* **EXTRACT PROVIDED**:
#!/bin/sh
# Prepare a set of RSS stats files under OUTPUTDIR based on Web server logs.
# By default uses logs for the last full ~week, for main EOU site.
# Filtering is applied early in the data pipeline to partly anonymise.
#
# Usage: $0 [-i INPUTFILE]

# Log input is of the form:
#www.earth.org.uk:80 1.2.3.4 - - [07/Apr/2024:16:45:21 +0000] "GET /rss/podcast.rss HTTP/1.1" 200 11671 "-" "Amazon Music Podcast"

# Input file (default to last full ~week, uncompressed).
INPUTFILE=/var/log/apache2/other_vhosts_access.log.1
if [ "-i" = "$1" ]; then
    INPUTFILE="$2"
    shift
    shift
fi
if [ ! -s "$INPUTFILE" ]; then
    echo "ERROR: missing input file $INPUTFILE" 1>&2
    exit 1
fi

# Output directory (no trailing slash).
OUTPUTDIR=/tmp/stats.out
if [ ! -d "$OUTPUTDIR" ]; then mkdir "$OUTPUTDIR"; fi

# IP obfuscator.
IPOBFUSC="hideLastIPOctet.sh"

# Site filter regex (default to main EOU site).
FILTERSITE='^www.earth.org.uk:'

# RSS podcast filter regex.
FILTERRSS=' \/rss\/podcast(-lite)?\.rss '

# Extract first and last entry timestamps, all assumed UTC
FIRSTTS="$(head -1 < "$INPUTFILE" | awk '{print substr($5, 2)}' | sh logDateToISO8600.sh)"
LASTTS="$(tail -1 < "$INPUTFILE" | awk '{print substr($5, 2)}' | sh logDateToISO8600.sh)"

echo "INFO: $OUTPUTDIR/interval.txt: $FIRSTTS to $LASTTS inclusive log data"
echo "$FIRSTTS to $LASTTS inclusive log data" > "$OUTPUTDIR"/interval.txt
sh intervalDays.sh < "$OUTPUTDIR"/interval.txt > "$OUTPUTDIR"/intervalDays.txt
echo "INFO: $OUTPUTDIR/intervalDays.txt: $(cat "$OUTPUTDIR"/intervalDays.txt)"

* **TO DO**:
From the RSS stats shell script, answer these:
(a) What is the default input file?
(b) What is the output directory?
(c) What is the IP obfuscator script named?
Please rely only on the script above.

* **MATERIAL PROVIDED**:
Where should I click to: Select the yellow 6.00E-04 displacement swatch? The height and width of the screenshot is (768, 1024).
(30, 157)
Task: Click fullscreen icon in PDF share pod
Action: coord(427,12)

* **COMPLETED EXERCISE**:
(a) /var/log/apache2/other_vhosts_access.log.1
(b) /tmp/stats.out
(c) hideLastIPOctet.sh